Introduction: supporting data in the libraries
While data has been a feature of academic research since the early 20th century, it is only in the last decade that it has become such a ubiquitous feature of academic life – and all modern experience – that it has taken root in all aspects of the education environment. Concomitant with the rise in the awareness of ‘data’ as both a concept for debate and discussion and an object of study and analysis has been the rise of the idea of ‘data literacy’ or the ability to understand and interpret data. Different institutions have responded to the growth of data differently, and these choices often reflect circumstances of time as much as institutional traditions and organizational structures. This chapter will discuss how support for data has developed and grown at Columbia University Libraries, specifically within the Digital Social Science Center (herein, DSSC). While much of the development of data services at Columbia can be traced to a specific set of circumstances existing at a particular point in time, the overall trajectory of these services presents several general principles that can provide insights for other institutions.
Defining data literacy
Before delving into the specifics of data services at Columbia, it is worthwhile to discuss some of the basic elements of data literacy.

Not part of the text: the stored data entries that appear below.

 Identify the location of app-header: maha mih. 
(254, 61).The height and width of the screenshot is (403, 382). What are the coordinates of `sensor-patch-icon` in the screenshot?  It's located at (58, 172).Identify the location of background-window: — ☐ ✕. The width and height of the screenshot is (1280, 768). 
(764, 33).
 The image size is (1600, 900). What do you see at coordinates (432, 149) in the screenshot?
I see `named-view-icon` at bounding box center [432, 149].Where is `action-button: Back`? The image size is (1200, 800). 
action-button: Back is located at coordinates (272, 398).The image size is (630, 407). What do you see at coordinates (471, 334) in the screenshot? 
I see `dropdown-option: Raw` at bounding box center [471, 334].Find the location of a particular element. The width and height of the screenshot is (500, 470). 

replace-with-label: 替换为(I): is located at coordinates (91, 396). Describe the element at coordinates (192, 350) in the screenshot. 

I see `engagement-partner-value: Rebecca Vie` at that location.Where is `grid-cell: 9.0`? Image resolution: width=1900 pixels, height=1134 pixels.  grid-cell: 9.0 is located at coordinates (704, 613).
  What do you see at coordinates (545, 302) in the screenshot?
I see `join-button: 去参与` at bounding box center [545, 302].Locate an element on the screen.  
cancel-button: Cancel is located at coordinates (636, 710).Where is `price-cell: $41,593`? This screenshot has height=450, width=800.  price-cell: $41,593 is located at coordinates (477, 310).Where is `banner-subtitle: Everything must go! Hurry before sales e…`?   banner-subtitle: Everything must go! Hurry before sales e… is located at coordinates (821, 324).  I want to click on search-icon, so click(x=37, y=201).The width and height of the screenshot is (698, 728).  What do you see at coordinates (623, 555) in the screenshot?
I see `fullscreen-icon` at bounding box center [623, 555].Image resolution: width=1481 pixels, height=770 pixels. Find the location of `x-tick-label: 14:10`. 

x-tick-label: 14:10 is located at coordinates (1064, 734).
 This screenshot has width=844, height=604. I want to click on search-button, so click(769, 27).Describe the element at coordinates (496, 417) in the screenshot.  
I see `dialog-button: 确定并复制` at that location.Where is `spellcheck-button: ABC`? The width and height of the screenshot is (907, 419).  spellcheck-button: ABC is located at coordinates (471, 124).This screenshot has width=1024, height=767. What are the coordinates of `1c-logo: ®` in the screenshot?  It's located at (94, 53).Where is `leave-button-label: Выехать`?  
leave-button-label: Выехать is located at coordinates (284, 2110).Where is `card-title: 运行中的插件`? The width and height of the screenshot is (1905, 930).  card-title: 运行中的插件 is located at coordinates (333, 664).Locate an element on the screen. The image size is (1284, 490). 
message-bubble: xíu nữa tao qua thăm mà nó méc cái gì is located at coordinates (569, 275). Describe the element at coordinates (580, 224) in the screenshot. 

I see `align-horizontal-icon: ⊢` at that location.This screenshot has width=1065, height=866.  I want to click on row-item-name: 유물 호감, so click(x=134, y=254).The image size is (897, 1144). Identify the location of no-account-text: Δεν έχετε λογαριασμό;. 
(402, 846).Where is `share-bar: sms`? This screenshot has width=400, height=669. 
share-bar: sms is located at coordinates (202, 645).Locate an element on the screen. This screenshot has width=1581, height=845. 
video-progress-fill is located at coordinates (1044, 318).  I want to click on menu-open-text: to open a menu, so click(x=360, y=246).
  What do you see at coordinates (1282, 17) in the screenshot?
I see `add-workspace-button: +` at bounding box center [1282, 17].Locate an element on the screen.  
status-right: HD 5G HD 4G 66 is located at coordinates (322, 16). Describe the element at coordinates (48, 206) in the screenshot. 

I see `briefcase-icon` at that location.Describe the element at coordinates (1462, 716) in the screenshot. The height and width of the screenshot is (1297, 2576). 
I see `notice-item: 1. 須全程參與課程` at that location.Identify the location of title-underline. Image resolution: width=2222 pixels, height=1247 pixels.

At its most basic level, being data-literate means that someone understands what data is and how data can be used. Data as a concept is rather broad, and I would argue that nearly anything could be considered data in certain circumstances. In the simplest terms, data is information that has defined parameters that give it some sense of structure. The degree of structure varies widely, and many people are likely familiar with data sources that produce rather ‘dirty’ results, such as data that is scraped from government agencies’ websites or extracted from a Twitter feed. Nevertheless, even ‘messy’ or ‘dirty’ data has a fundamental element of structure in the sense that there are parameters defining the information contained in the dataset. These parameters include the unit of observation (i.e., the individual elements that make up the collected data), the variables/measures (i.e., the information that is recorded about each unit of observation), and the time period in which the observations were collected and/or created.